Top of Given information

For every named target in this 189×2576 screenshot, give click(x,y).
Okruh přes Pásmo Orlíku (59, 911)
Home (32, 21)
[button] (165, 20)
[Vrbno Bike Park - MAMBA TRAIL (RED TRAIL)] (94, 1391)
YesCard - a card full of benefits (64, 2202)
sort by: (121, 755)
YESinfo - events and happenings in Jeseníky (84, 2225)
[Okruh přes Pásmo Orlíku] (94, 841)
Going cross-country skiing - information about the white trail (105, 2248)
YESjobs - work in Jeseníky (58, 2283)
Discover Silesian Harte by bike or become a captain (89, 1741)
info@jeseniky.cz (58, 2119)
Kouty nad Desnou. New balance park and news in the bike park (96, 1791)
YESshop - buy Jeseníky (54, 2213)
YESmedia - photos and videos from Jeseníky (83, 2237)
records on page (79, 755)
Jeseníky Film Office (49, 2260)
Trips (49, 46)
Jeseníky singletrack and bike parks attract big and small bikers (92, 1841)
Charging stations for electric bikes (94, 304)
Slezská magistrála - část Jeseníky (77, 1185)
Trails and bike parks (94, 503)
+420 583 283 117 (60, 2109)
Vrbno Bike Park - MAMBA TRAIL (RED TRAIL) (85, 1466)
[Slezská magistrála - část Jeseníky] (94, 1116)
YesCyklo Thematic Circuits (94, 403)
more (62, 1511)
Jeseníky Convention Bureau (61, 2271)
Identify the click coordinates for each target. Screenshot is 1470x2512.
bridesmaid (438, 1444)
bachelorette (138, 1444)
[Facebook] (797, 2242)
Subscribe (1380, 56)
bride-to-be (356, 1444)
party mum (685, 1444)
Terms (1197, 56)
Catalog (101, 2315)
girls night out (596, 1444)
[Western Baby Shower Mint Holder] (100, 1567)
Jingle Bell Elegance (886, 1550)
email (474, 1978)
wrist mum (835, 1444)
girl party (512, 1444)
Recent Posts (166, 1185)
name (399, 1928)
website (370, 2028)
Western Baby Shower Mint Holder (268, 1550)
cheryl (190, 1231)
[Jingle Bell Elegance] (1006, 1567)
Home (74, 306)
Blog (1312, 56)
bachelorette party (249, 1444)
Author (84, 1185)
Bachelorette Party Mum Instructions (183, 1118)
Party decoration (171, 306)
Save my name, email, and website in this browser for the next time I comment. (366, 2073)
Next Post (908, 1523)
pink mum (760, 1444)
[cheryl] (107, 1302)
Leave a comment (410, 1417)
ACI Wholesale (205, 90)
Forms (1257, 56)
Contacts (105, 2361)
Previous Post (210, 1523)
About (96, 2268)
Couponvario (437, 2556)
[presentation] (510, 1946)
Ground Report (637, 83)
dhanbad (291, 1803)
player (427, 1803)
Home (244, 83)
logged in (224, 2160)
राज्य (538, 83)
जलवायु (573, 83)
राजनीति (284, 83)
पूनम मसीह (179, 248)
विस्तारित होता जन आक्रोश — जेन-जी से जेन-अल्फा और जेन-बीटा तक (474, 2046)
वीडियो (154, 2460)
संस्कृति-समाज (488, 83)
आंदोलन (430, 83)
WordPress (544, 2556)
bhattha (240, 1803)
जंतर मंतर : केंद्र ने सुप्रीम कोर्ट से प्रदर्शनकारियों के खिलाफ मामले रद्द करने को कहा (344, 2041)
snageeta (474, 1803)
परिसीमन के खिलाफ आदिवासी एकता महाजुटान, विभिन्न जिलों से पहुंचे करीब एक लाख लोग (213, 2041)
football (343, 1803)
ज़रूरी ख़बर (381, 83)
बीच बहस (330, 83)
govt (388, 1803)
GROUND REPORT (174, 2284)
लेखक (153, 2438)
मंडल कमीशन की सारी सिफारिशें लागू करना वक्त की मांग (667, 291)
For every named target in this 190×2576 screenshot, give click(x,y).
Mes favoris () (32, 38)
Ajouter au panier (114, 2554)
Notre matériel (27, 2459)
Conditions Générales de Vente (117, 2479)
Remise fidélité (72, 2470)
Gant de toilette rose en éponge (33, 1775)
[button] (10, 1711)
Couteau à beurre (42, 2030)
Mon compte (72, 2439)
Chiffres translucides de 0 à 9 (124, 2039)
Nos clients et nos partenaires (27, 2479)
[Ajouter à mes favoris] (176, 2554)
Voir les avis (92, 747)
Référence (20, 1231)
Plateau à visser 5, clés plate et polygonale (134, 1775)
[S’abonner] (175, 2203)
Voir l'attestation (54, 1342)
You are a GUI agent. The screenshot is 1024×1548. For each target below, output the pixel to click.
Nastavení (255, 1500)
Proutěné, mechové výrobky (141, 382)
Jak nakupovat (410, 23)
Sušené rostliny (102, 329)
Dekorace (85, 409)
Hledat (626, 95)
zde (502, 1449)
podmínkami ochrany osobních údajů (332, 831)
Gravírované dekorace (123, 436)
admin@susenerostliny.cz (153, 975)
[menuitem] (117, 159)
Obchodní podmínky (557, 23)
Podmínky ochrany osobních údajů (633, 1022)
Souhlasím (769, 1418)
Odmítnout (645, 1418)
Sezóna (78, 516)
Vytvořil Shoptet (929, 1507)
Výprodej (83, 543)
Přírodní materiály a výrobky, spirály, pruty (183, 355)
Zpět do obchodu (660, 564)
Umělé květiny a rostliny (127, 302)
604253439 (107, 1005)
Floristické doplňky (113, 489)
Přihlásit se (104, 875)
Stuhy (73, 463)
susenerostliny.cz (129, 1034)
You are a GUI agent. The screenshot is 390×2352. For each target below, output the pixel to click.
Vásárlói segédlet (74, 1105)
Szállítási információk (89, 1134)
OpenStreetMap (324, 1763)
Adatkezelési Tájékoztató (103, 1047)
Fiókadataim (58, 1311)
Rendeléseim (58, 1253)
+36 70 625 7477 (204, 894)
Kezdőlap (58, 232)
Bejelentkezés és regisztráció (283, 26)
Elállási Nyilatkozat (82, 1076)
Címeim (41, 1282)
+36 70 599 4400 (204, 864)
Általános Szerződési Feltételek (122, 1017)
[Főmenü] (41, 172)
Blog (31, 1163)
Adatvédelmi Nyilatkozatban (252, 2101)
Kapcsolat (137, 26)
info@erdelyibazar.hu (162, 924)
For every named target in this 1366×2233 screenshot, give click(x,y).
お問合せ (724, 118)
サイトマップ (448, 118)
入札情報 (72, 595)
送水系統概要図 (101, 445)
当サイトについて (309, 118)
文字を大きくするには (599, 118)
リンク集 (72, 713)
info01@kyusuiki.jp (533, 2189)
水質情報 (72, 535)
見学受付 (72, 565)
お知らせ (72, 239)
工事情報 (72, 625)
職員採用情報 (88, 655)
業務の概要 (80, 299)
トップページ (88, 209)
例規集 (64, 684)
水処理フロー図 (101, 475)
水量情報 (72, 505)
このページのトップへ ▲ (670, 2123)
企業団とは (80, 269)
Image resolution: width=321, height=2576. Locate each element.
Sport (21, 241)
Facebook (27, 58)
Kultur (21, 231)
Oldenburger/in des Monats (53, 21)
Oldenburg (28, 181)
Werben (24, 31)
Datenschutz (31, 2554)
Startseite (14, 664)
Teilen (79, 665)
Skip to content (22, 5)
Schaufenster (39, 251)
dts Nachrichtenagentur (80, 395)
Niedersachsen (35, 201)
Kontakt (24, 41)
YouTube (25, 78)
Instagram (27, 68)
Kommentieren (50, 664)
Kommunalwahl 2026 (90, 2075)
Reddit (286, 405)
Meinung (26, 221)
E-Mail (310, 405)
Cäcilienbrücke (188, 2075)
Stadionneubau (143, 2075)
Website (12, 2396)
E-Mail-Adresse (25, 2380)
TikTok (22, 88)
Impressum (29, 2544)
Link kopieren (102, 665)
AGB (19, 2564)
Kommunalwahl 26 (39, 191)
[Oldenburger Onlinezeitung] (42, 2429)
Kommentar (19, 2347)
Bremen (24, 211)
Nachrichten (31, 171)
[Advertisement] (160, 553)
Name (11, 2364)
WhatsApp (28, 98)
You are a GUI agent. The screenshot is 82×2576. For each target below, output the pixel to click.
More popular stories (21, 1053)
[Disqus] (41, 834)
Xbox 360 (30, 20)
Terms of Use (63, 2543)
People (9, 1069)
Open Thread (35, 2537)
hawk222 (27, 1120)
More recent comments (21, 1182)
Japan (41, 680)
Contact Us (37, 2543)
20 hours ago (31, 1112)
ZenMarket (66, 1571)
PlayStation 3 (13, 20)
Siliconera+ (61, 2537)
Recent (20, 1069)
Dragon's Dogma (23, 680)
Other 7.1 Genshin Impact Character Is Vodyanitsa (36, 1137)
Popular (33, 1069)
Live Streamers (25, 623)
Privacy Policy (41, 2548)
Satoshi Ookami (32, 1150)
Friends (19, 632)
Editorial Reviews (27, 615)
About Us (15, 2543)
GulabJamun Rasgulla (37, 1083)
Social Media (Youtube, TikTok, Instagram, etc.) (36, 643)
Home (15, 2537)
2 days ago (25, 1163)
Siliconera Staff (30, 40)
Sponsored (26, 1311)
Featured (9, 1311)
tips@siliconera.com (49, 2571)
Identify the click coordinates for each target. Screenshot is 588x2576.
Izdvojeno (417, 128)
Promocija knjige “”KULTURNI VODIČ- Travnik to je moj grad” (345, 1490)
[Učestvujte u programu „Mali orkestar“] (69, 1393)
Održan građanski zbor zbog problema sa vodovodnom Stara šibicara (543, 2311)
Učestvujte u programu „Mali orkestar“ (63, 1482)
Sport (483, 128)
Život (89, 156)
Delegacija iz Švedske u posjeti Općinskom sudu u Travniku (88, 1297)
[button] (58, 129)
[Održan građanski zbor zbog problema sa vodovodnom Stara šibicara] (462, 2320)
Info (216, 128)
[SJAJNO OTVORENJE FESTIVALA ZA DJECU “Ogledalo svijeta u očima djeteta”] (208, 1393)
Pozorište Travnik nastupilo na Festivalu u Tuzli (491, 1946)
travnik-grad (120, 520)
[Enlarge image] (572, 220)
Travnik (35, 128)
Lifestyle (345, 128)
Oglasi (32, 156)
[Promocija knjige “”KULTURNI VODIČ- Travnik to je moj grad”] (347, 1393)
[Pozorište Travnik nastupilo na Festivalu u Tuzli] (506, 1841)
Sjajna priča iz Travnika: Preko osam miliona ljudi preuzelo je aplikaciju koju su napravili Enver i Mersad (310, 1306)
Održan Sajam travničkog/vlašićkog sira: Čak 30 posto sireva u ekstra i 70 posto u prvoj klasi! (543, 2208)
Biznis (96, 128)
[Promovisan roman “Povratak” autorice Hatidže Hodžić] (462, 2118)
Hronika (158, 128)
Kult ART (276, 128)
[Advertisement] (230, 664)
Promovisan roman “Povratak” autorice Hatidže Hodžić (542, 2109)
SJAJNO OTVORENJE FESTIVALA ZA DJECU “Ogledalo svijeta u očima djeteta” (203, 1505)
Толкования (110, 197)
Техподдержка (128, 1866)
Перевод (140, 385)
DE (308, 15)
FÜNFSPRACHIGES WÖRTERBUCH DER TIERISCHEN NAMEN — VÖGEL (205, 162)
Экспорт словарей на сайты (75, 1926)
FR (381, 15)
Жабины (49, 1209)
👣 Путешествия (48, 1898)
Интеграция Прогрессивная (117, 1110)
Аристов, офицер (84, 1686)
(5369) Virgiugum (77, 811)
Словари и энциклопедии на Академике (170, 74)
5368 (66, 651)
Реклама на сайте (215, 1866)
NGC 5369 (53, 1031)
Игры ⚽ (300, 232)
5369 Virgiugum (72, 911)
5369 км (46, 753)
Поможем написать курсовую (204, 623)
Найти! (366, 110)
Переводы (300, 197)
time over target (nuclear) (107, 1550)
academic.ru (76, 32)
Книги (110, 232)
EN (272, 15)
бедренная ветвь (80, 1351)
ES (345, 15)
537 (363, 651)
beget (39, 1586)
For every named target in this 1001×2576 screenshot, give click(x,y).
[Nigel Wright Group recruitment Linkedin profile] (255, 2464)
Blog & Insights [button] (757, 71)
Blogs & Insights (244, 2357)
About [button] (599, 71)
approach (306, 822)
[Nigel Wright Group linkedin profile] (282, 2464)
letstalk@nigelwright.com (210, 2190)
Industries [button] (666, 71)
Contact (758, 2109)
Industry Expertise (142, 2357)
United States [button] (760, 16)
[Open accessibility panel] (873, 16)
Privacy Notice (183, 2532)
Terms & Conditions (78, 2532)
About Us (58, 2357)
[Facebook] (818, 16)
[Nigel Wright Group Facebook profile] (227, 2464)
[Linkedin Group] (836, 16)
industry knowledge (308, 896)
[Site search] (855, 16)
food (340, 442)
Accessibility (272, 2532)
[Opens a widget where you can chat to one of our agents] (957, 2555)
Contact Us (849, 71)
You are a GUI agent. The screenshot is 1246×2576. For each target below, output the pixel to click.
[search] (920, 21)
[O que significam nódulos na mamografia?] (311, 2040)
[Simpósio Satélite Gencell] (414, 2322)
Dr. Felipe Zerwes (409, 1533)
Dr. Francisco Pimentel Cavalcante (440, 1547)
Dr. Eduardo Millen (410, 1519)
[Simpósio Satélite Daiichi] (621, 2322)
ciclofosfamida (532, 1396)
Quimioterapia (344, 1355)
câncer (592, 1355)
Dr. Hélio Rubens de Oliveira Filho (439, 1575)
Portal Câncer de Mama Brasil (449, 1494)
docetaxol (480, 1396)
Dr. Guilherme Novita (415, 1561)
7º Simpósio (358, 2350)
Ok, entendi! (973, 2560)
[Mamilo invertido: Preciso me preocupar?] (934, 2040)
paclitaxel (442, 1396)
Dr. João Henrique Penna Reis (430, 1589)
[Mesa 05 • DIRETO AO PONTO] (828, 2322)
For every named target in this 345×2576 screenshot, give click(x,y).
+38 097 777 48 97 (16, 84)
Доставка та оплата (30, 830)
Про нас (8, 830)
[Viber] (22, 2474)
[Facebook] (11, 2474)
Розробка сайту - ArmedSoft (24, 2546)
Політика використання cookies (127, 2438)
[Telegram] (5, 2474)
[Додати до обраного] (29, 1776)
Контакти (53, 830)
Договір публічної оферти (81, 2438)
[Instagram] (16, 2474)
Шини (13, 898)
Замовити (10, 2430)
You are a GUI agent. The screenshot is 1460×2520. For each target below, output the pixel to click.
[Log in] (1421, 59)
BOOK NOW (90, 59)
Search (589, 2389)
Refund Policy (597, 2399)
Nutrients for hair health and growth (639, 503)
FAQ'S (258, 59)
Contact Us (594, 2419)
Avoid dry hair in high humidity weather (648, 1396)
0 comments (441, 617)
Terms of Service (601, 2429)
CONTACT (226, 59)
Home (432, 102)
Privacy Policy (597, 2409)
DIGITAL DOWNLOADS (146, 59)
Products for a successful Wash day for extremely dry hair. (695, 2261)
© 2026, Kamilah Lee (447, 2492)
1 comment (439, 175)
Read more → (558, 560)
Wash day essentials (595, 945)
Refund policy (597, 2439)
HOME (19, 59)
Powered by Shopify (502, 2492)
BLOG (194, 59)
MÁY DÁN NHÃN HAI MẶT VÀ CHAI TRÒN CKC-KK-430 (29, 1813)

Bottom of Given information

Only one span of lines is wanted: the line with "[Viber] (22, 2474)" and every line after it to the end of the entries, output exactly.

[Reply]
[Viber] (22, 2474)
[Facebook] (11, 2474)
Розробка сайту - ArmedSoft (24, 2546)
Політика використання cookies (127, 2438)
[Telegram] (5, 2474)
[Додати до обраного] (29, 1776)
Контакти (53, 830)
Договір публічної оферти (81, 2438)
[Instagram] (16, 2474)
Шини (13, 898)
Замовити (10, 2430)
You are a GUI agent. The screenshot is 1460×2520. For each target below, output the pixel to click.
[Log in] (1421, 59)
BOOK NOW (90, 59)
Search (589, 2389)
Refund Policy (597, 2399)
Nutrients for hair health and growth (639, 503)
FAQ'S (258, 59)
Contact Us (594, 2419)
Avoid dry hair in high humidity weather (648, 1396)
0 comments (441, 617)
Terms of Service (601, 2429)
CONTACT (226, 59)
Home (432, 102)
Privacy Policy (597, 2409)
DIGITAL DOWNLOADS (146, 59)
Products for a successful Wash day for extremely dry hair. (695, 2261)
© 2026, Kamilah Lee (447, 2492)
1 comment (439, 175)
Read more → (558, 560)
Wash day essentials (595, 945)
Refund policy (597, 2439)
HOME (19, 59)
Powered by Shopify (502, 2492)
BLOG (194, 59)
MÁY DÁN NHÃN HAI MẶT VÀ CHAI TRÒN CKC-KK-430 (29, 1813)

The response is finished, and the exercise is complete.